Hace 100 años la Virgen María se apareció a tres humildes pastorcillos en Fátima, Portugal. Ahora, el Papa Francisco declara santos a dos de ellos (Jacinta y Francisco) en medio de una inmensa multitud en uno de los santuarios marianos más importantes del planeta, así como uno de los lugares de peregrinación más visitados del mundo.
La pregunta que queda en el aire es, sin embargo, ¿qué ha sido del mensaje de Fátima?, ¿hemos acogido su invitación?

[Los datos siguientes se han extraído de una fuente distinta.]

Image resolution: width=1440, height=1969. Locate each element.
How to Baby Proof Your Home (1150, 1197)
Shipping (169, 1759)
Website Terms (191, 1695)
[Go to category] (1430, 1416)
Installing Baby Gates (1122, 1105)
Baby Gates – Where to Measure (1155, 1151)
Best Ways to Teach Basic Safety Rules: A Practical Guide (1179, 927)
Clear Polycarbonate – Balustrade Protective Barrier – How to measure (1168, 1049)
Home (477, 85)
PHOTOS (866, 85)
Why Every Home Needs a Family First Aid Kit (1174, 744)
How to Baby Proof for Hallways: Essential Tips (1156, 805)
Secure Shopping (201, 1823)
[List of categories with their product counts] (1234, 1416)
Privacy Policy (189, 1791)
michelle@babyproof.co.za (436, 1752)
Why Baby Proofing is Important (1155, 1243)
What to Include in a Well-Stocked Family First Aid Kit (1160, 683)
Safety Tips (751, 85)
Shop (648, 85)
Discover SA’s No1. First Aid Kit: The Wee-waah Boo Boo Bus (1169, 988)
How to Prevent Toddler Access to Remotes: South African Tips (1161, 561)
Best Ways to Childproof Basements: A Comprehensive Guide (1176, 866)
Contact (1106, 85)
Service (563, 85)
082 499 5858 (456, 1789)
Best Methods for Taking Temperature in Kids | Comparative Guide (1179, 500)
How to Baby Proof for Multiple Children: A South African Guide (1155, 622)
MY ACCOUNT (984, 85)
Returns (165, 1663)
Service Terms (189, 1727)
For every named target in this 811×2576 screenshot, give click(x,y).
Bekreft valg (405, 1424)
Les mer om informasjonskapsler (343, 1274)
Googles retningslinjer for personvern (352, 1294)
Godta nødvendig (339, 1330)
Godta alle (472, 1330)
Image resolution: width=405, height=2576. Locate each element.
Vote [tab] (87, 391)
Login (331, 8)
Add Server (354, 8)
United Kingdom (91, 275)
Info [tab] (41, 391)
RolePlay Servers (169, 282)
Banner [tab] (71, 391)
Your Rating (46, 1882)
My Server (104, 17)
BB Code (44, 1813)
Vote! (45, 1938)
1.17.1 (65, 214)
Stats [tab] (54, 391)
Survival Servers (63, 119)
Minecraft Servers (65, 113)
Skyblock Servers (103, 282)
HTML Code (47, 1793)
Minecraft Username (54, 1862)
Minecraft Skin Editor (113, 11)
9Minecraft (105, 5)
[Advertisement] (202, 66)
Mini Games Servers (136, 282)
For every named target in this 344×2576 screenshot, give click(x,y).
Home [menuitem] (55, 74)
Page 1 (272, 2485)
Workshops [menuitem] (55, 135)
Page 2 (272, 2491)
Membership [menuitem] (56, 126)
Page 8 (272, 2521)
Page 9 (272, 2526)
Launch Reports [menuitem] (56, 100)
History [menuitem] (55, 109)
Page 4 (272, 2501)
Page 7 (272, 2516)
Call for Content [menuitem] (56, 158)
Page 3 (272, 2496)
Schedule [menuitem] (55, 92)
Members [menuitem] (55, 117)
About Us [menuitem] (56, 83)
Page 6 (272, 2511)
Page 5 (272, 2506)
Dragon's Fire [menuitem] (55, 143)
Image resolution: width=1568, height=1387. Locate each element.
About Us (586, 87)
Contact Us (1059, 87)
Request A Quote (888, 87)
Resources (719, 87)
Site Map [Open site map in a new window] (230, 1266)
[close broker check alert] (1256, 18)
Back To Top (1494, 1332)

Si tomamos como base el texto oficial de los famosos “3 secretos”, la Virgen cumplió su parte, pues nazismo y comunismo fueron abatidos y el Papa san Juan Pablo II pudo librar una muerte segura, durante el atentado sufrido precisamente un 13 de mayo. ¿Hemos cumplido la nuestra?, ¿en qué consiste esa parte? El mensaje de Fátima en realidad es muy simple: invita a rezar el rosario y a hacer penitencia pidiendo por la conversión de los pobres pecadores. A un siglo de distancia tal mensaje se difumina, y en cambio, se oscurece el sentido mismo de la oración y la penitencia. La tierra entera se encuentra en un movimiento de secularización que parece imparable, es decir, en un empeño por echar a Dios de cualquier dimensión social o moral.
Frecuentemente, el mensaje de Fátima se ha interpretado con un prisma apocalíptico. Una especie de amenaza del Cielo que nos invita a la conversión bajo la pena de severos castigos, especialmente catástrofes naturales. Realmente esa visión no deja de ser curiosa, pues parece obviar de un plumazo la imagen de Dios que nos transmite Jesucristo: un Padre misericordioso, ávido de perdonar. Sin embargo, creo que la fe sencilla del pueblo cristiano contiene una intuición cierta: si bien no se trata de castigos en forma de catástrofes naturales, no significa que no exista una penalidad. Sin embargo, ésta consistiría precisamente en el abandono de Dios. La absoluta soledad en la que se encuentra el hombre, arrojado en la inmensidad del universo, si prescinde de su Creador.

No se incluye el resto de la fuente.